Hybrid setup (paid main model, local curator/summarizer):

```env
MAIN_PROVIDER=openai
OPENAI_API_KEY=sk-...
MAIN_LLM_MODEL=gpt-4o-mini
CURATOR_PROVIDER=ollama
CURATOR_MODEL=ollama/qwen2.5:3b
SUMMARIZER_PROVIDER=ollama
SUMMARIZER_MODEL=ollama/qwen2.5:3b
```

## Project Structure

- [core/pipeline.py](core/pipeline.py): main orchestration
- [core/curator.py](core/curator.py): retrieval decision model
- [core/assembler.py](core/assembler.py): zone-based context assembly
- [core/constraint_store.py](core/constraint_store.py): invariant constraint memory
- [core/post_processor.py](core/post_processor.py): extraction, violation check, archiving
- [memory/vector_store.py](memory/vector_store.py): Chroma wrapper
- [llm/client.py](llm/client.py): multi-provider client and rate budgeting
- [eval/run_benchmark.py](eval/run_benchmark.py): benchmark runner
- [eval/research_metrics.py](eval/research_metrics.py): metrics and research plots
- [eval/paper_plots.py](eval/paper_plots.py): publication-style figures
- [docs/ArchitectureDiagram.png](docs/ArchitectureDiagram.png): canonical architecture figure used in paper

## Testing

```bash
python -m pytest tests -v
```

## Research Paper

Draft manuscript:
- [docs/paper.tex](docs/paper.tex)

Claim scope note: current reported gains are from controlled synthetic benchmark conversations and should be interpreted as architecture-level evidence, not final proof of production generalization.
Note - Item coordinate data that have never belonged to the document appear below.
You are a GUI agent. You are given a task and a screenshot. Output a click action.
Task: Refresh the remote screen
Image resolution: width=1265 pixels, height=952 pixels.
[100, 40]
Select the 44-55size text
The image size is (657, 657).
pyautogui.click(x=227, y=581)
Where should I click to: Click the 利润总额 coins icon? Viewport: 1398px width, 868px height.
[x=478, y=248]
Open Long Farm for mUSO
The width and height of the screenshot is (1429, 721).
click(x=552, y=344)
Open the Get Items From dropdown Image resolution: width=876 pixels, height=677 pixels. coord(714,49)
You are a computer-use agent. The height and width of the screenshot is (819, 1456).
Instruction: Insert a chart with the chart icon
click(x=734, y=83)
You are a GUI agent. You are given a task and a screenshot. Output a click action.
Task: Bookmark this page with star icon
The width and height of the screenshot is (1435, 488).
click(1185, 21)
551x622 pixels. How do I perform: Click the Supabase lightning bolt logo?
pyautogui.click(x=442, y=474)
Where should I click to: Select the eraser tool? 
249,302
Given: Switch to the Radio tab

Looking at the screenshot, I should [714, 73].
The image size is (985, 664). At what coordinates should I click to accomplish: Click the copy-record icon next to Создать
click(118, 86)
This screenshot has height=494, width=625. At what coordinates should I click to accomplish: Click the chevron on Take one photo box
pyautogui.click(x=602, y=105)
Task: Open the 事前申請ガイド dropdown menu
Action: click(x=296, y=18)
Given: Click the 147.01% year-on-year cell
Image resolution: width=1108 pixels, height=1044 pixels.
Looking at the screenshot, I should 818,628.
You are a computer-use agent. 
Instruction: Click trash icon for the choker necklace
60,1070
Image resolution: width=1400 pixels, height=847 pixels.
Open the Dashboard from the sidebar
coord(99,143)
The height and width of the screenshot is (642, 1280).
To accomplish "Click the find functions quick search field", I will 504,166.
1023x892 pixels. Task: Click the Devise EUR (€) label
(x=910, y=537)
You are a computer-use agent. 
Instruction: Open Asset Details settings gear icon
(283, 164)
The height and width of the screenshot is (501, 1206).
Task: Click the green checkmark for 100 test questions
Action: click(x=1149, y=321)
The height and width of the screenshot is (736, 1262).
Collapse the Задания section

Overleaf-ready figures copied for paper:
- [docs/figures/overall_quality.png](docs/figures/overall_quality.png)
- [docs/figures/overall_pareto.png](docs/figures/overall_pareto.png)
- [docs/figures/overall_cost_breakdown.png](docs/figures/overall_cost_breakdown.png)
- [docs/figures/overall_latency_trend.png](docs/figures/overall_latency_trend.png)

Artifact links:
- Code release tag (paper snapshot): https://github.com/yashdoke7/llm-hiermem/releases/tag/v1.0.0-paper
- Dataset release (HF): https://huggingface.co/datasets/yashdoke7/hiermem-constraint-tracking

## PyPI Packaging and Release

Release checklist is documented in:
- [docs/pypi_deployment_guide.md](docs/pypi_deployment_guide.md)

Build locally:

```bash
python -m pip install build twine
python -m build
python -m twine check dist/*
```

## Citation

```bibtex
@software{doke2026hiermem,
  title={HierMem: Constraint-Preserving Hierarchical Context Management for Long-Horizon LLM Conversations},
  author={Yash Doke},
  year={2026},
  url={https://github.com/yashdoke7/llm-hiermem}
}
```

## License

MIT License. See [LICENSE](LICENSE).